Table 5 shows the evaluation results on clinical sentence pair similarity. Our proposed embeddings achieved higher correlations in all three similarity measures. This demonstrates that the proposed embeddings more effectively capture the semantic meaning. On the other hand, we also noted that “BioWordVec (win20) w/o MeSH” and “BioWordVec (win20) w/MeSH” achieved similar correlation scores in all three similarity measures, which indicates integrating MeSH was not much helpful in this task. It is likely because MeSH plays a more vital role in PubMed articles than in clinical notes.

Table 5 Sentence pair similarity results on BioCreative/OHNLP STS dataset.

Use case 2: biomedical relation extraction

Given that word embeddings are often used as the input in recent deep-learning based methods for various biomedical NLP tasks^4,5,6, below we evaluate its effect in some biomedical relation extraction tasks. In our experiments, we evaluate its effect in two biomedical relation extraction tasks: protein-protein interaction (PPI) extraction and drug-drug interaction (DDI) extraction, respectively. The former is a binary relation extraction task, whereas the latter a multi-class relation extraction task. Following previous studies^4,28, we use precision, recall and F-score as evaluation metrics and choose the same baseline methods.

The public PPI corpora were used for the PPI extraction, including AIMed²⁹, BioInfer³⁰, IEPA³¹, HPRD50³² and LLL³³. The detailed statistics of the PPI corpora is listed in Table 6. For this binary relation extraction task, we implemented a convolutional neural network (CNN) model and used the dropout layer with a dropout rate of 0.5 after the embedding layer and before the output layer. For the input of our CNN model, we combine the position embeddings with the word embeddings as they have been shown to be effective³⁴. The PPI extraction experiments were evaluated with 10-fold document-level cross validation. As shown in Table 7, our method achieves the highest F-score on all datasets except one (Chiu et al.⁸ achieved higher F-score than our method on AIMed). Knowledge from MeSH was helpful in all datasets.

Table 6 The statistics of the PPI corpora.

Table 7 PPI extraction evaluation results on five PPI corpora.

For the DDI extraction, we used the DDI 2013 corpus^35,36, which is manually annotated and consists of five different DDI types, including Advice, Effect, Mechanism, Int and Negative. Since the DDI extraction is a multi-class relation extraction task, we compute the micro average to evaluate the overall performances^37,38. In the DDI 2013 corpus, the training set and test set contain 27,792 and 5,716 instances, respectively. We randomly split 10% of the training data as the method validation set and report the results on the test set.

In the DDI extraction experiments, we first applied the same CNN model as the PPI experiments. To further evaluate the performance of different word embeddings on more complex neural models, we also conducted a comparison experiment using a recent state-of-the-art DDI extraction model⁴ which is a hierarchical RNNs with a input attention layer based on the sentence sequence and shortest dependency path.

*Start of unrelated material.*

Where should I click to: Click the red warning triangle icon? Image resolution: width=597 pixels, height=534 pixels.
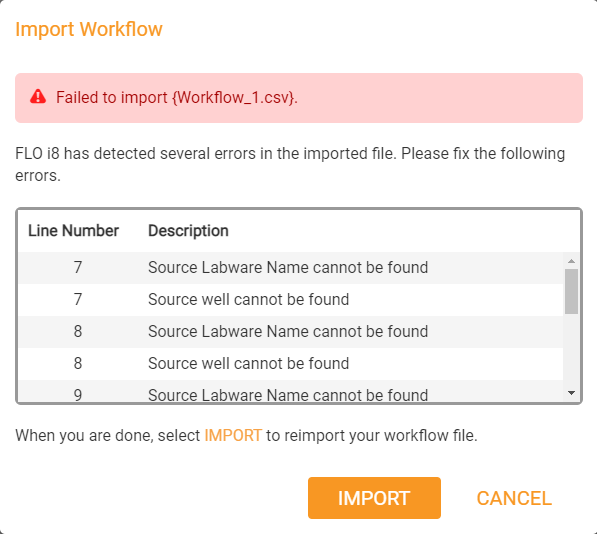38,97
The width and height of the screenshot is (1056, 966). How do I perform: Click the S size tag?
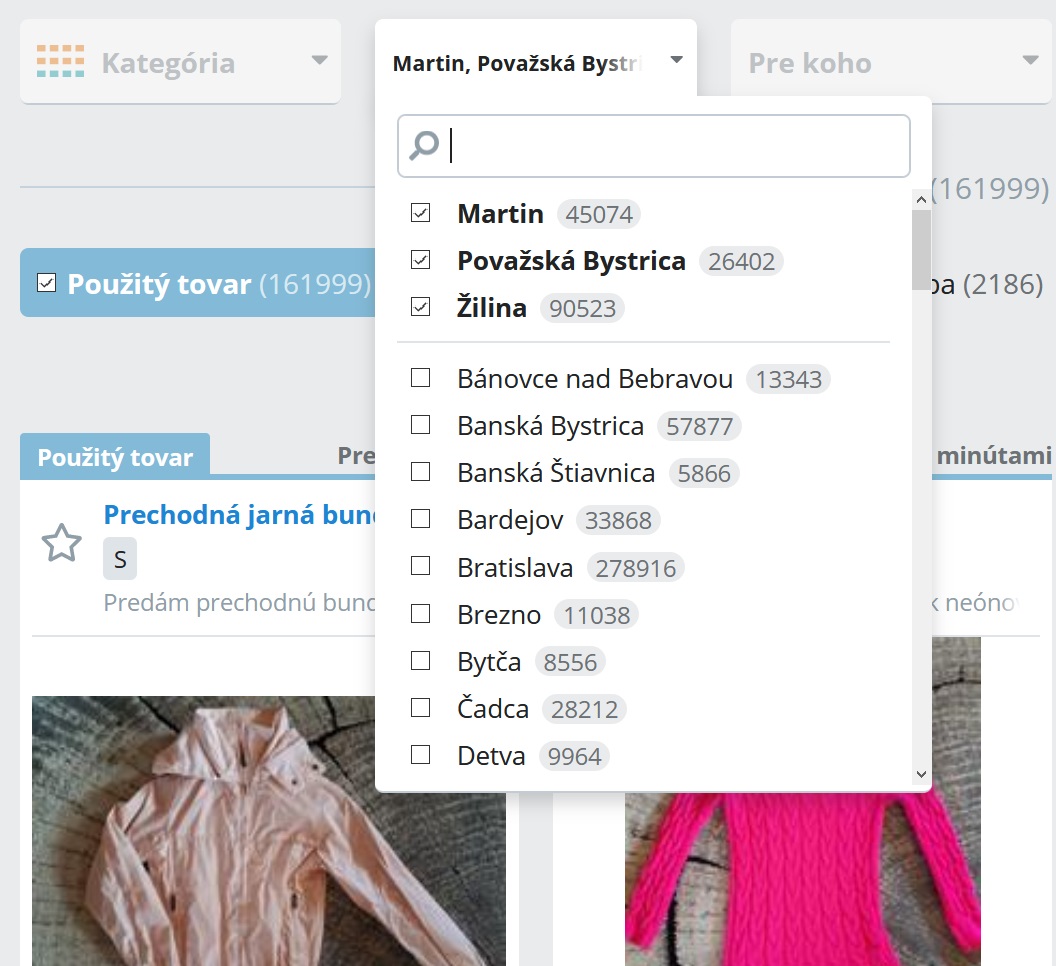pos(120,559)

The experimental results in Table 8 show that our method achieved the highest F-score on both CNN and RNN models. We also noticed that our method achieved more significant advantage on the simple CNN model than the complex RNN model. For example, our method and Mikolov et al.¹ achieved the F-score of 0.687 and 0.636 on CNN model, respectively. The advantage of F-score between our method and Mikolov et al.¹ was more than 0.05. When employing the state-of-the-art RNN model, the improvement of F-score reduces to 0.033. This is likely due to the fact that the state-of-the-art DDI extraction model⁴ already integrates the shortest dependency path information and part-of-speech embedding, as well as using the multiple layer of bidirectional long short-term memory networks (LSTMs) to boost the performance. Taken together, these complex steps/strategies partly reduced the importance of the word embedding for the DDI extraction task.

Table 8 DDI extraction evaluation results on DDI 2013 corpus.